1.创建用户
export CLUSTER_ENDPOINT="http://localhost:19530"
export TOKEN="root:Milvus"curl --request POST \
--url "${CLUSTER_ENDPOINT}/v2/vectordb/users/create" \
--header "Authorization: Bearer ${TOKEN}" \
--header "Content-Type: application/json" \
-d '{"userName": "hxl","password": "hxl123456"
}'
2.创建角色
export CLUSTER_ENDPOINT="http://localhost:19530"
export TOKEN="root:Milvus"
curl --request POST \
--url "${CLUSTER_ENDPOINT}/v2/vectordb/roles/create" \
--header "Authorization: Bearer ${TOKEN}" \
--header "Content-Type: application/json" \
-d '{"roleName": "role_bigdata"
}'
3.角色赋予权限组
库1 CollectionAdmin
export CLUSTER_ENDPOINT="http://localhost:19530"
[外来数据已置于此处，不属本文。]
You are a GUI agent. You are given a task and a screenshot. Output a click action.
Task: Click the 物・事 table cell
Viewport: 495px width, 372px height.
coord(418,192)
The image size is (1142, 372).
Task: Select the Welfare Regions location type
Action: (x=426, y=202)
export TOKEN="root:Milvus"
curl --request POST \
--url "${CLUSTER_ENDPOINT}/v2/vectordb/roles/grant_privilege_v2" \
--header "Authorization: Bearer ${TOKEN}" \
--header "Content-Type: application/json" \
-d '{"roleName": "role_bigdata","privilege": "CollectionAdmin","collectionName": "*","dbName":"db_test01"
}'
库2 CollectionAdmin
curl --request POST \
--url "${CLUSTER_ENDPOINT}/v2/vectordb/roles/grant_privilege_v2" \
--header "Authorization: Bearer ${TOKEN}" \
--header "Content-Type: application/json" \
-d '{"roleName": "role_bigdata","privilege": "CollectionAdmin","collectionName": "*","dbName":"db_test02"
}'
库1 DatabaseAdmin
export CLUSTER_ENDPOINT="http://localhost:19530"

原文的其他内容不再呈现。